To the reigning Queen of style and anarchy Vivienne Westwood, style means being aware of who you really are, and not trying to be someone else. ‘People who make this effort in knowing what suits them - they are individual and stylish’. There’s no use trying to masquerade as something you are not, style should be natural and intuitive, without thought or consideration. It has taken some time, but now, as a curvy, top-heavy, size 12 woman of average height, I have learnt that perhaps I should give the latest trend of jeggings and crop-tops a miss. In experimenting what suits both my shape and my personality, I have developed my own style, which largely consists of floral tea dresses, wide, waist-cinching belts and killer heels.

Fashion can also be about escapism, but escapism is fleeting; you must eventually return to who you really are. Playing dress-up a la Lady Gaga can be fun, spectacular, outrageous even, but it is transparent. Style is being true to yourself and having the confidence to show your personality – no pretense.

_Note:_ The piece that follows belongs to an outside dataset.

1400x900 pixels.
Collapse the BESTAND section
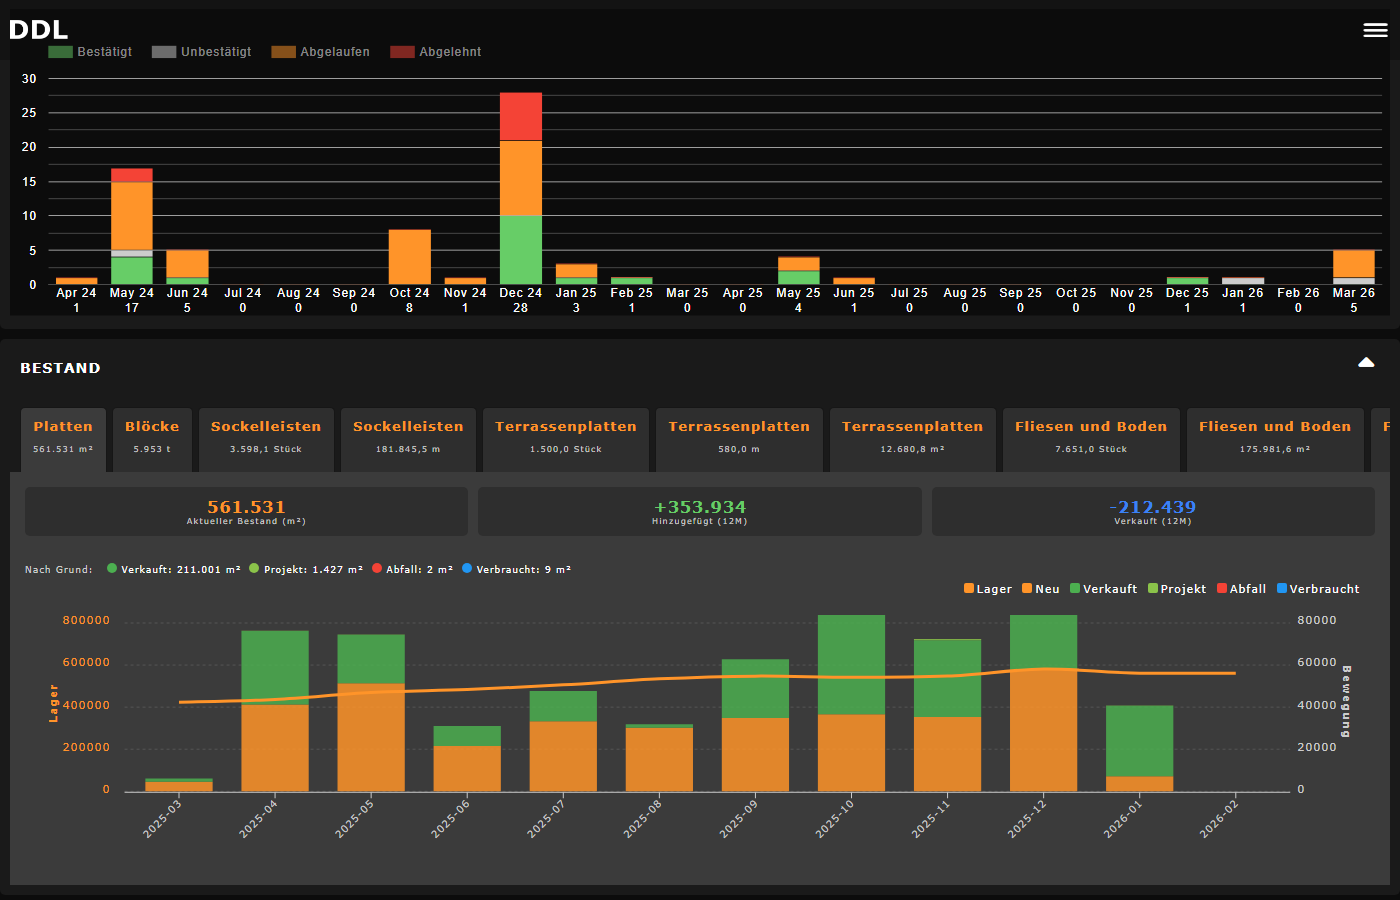click(x=1366, y=361)
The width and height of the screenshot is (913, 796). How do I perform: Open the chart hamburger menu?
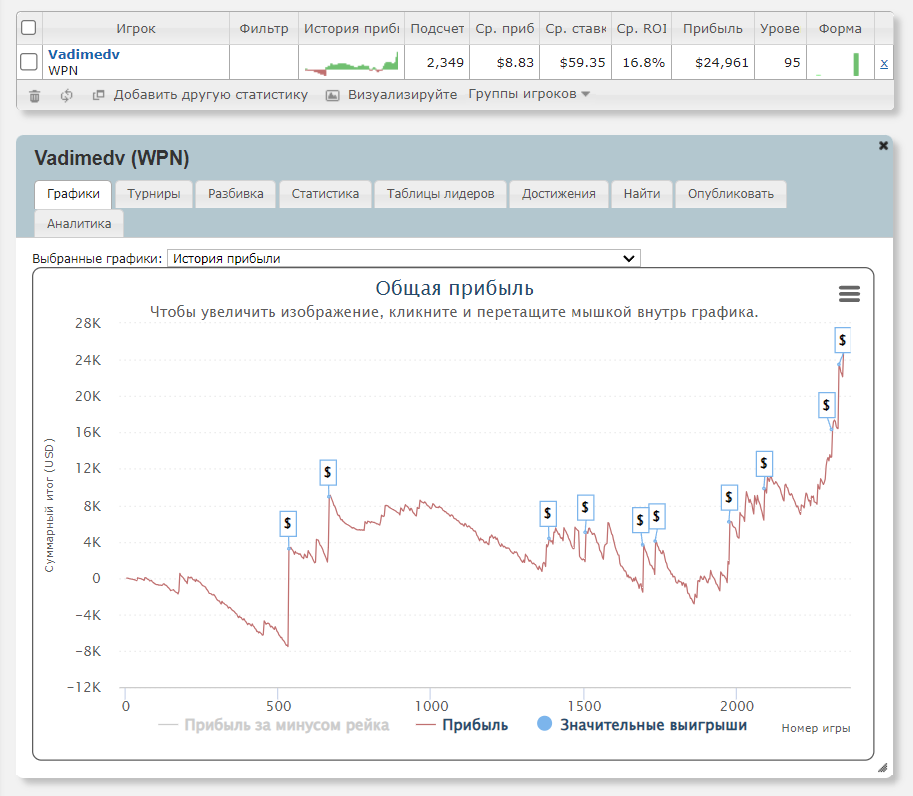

The person who best summises what style means to me is Gore Vidal, ‘Style is knowing who you are, what you want to say, and not giving a damn.’ Personally, style is rebellion. It’s not about following the crowd. With fashion, there is a complete lack of choice. You are either ‘on trend’ or ‘so last season.’ Style, on the other hand, is not formulaic, prescriptive or constrictive: there are no rules. This allows for so much creativity, personal freedom and self-expression, because there is no right or wrong. How liberating is that?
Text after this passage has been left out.